Are we completely,finally without hope?

In 1992 or thereabouts, Standard Bank flighted an advertisement which captured the zeitgeist of our then emerging democracy.

We were not yet quite there, what with the far right white trying to derail the peace process, and war in the townships between opposing factions in the liberation struggle actively encouraged by the remnants of the apartheid government.

We needed hope as a nation. We needed to believe that the dispiriting mayhem could be contained. We needed to believe that we could reconcile.

The tagline of the advertisement “there is more that draws us together than keeps us apart” crystalised the widespread hope that the spirit embodied by Nelson Mandela – of reconcilation and forgiveness – would prevail.

Despite the apparent hopelessness of the cause, which pinnacled on April 10 1993 when Chris Hani was assassinated in his driveway by Janusz Walus, cool heads and significant compromises prevailed, and we embarked upon a shaky path of reconciliation, and the Rainbow Nation was born.

The rainbow era of Nelson Mandela’s presidency gave us renewed hope, and we reached the pinnacle of our unity as a nation when Madiba bestrode the pitch at Ellis Park wearing his trademark No 6 Springbok rugby jersey, and stood shoulder to shoulder with Francois Pienaar during the singing of the new national anthem.

When the Springboks won against arch-rivals the All Blacks, by a final whistle drop goal from Joel Stransky’s boot, the nation, for a brief instant, stood as one.

Twenty-two years later, the dream of the Rainbow Nation is no more. We have witnessed a gradual erosion of that heady reconciliation dividend, crafted by our beloved Madiba, and perpetuated by sheer force of will by the equally beloved Archbishop Desmond Tutu.

There was a brief moment in 2010, during the FIFA World Cup tournament, when as a nation we once more stood tall, and hope was rekindled, but it was short-lived.

By that time the insidious agenda of division was well under way, but because it had been so gradual, like the boiled frog, by the time we became aware of the heat of the water in which we were swimming, it was too late to jump out of the pot.

The time had come when there was more that drives us apart than draws us together.

And so we have seen the rise of demagogues who promote division along racial lines.

On the one hand those who vilify “whiteness” as if it is a disease, and on the other those who belittle black people with painful hurtful vicious barbs, likening them to animals.

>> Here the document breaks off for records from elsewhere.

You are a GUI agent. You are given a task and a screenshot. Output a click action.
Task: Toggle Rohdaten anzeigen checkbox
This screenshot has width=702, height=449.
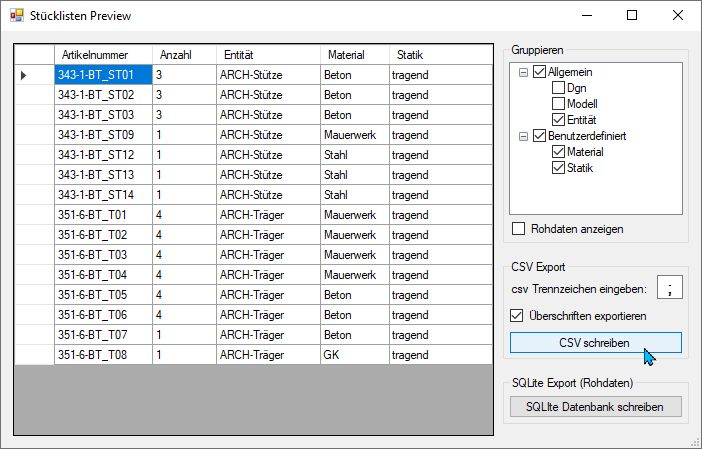coord(518,229)

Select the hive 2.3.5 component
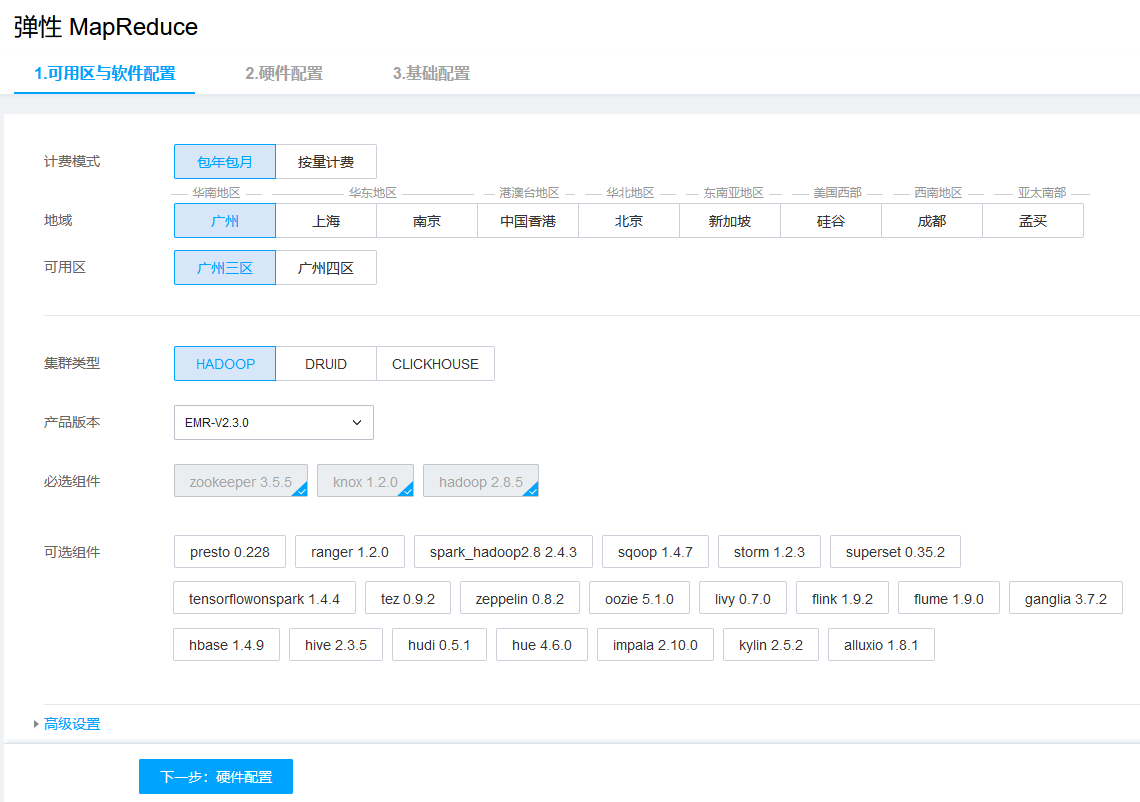click(x=335, y=644)
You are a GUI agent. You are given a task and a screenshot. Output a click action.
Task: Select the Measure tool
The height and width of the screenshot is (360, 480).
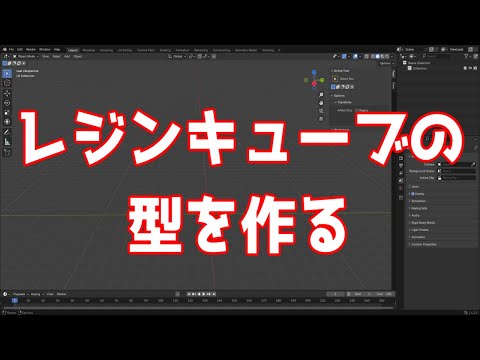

Much more has been said and done on either side, hurtful, vicious, spiteful, divisive, driving us to extremes where we scream at each other across a seemingly unbridgeable chasm of race and privilege and exclusion and pain and fear and hopelessness.

How did we get here? Why didn’t we see the signs? Why didn’t we – each and every one of us – move heaven and earth in our own worlds to realise the dream bequeathed to us by our beloved Madiba?

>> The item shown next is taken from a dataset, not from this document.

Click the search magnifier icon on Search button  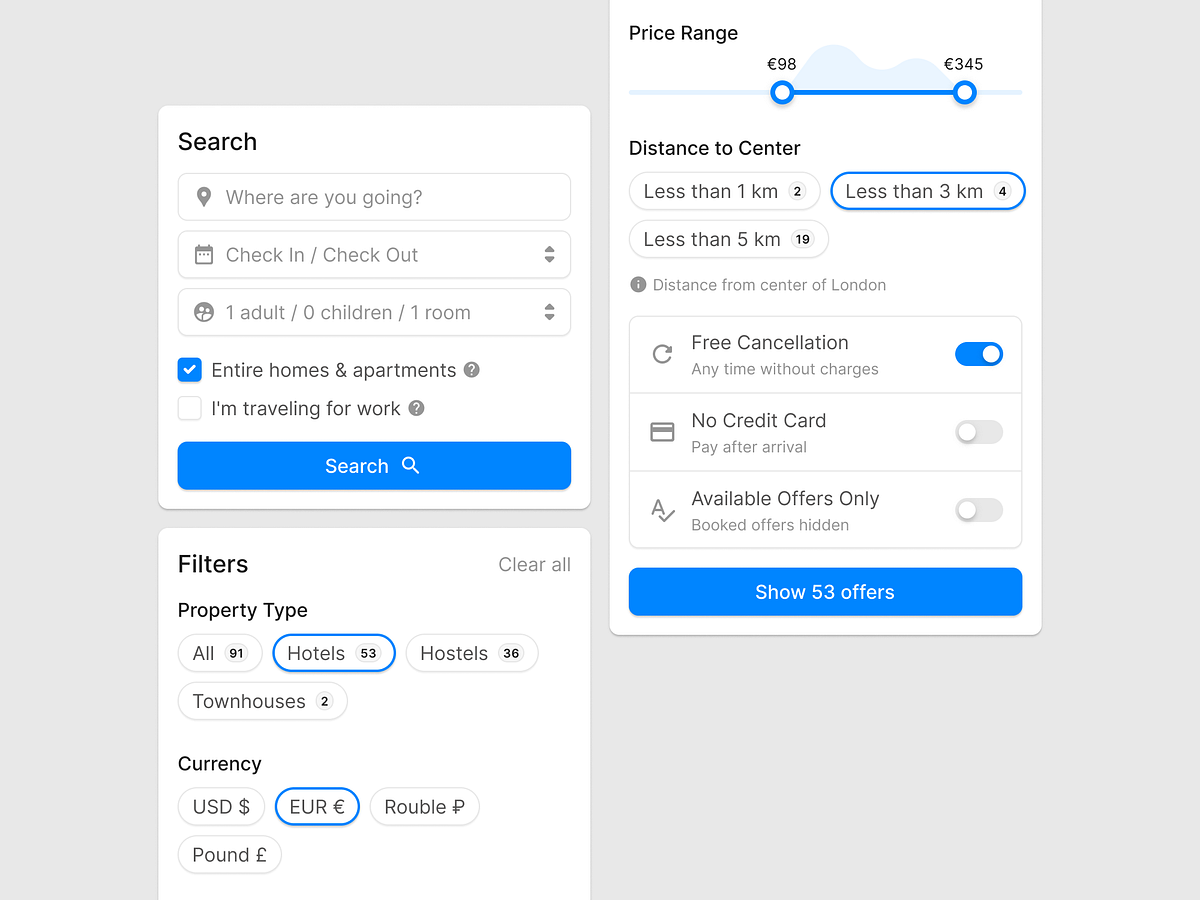(410, 465)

We find ourselves as a nation teetering on the precipice, but I desperately want to believe that we can pull back from the edge, and gradually replace despair with optimism, anger with understanding, recrimination with cooperation, hate with love, hopelessness with hope, division with reconciliation, acrimony with humanity.

But if we are to do so, if we are to achieve the seemingly impossible, that for which after 1994 we were eulogised as a new hope, we cannot rely on our leaders, for without exception they have failed us.

It is up to us, ordinary people who have the ability to reach out to each other across the divide, and even when rebuffed, reach out again until that tenuous connection is made, and it begins to bear the fruit of genuine reconciliation.

Our redemption as a nation is in our own hands. It will only come to pass by what we as individuals do for, and to each other. It is still within our reach.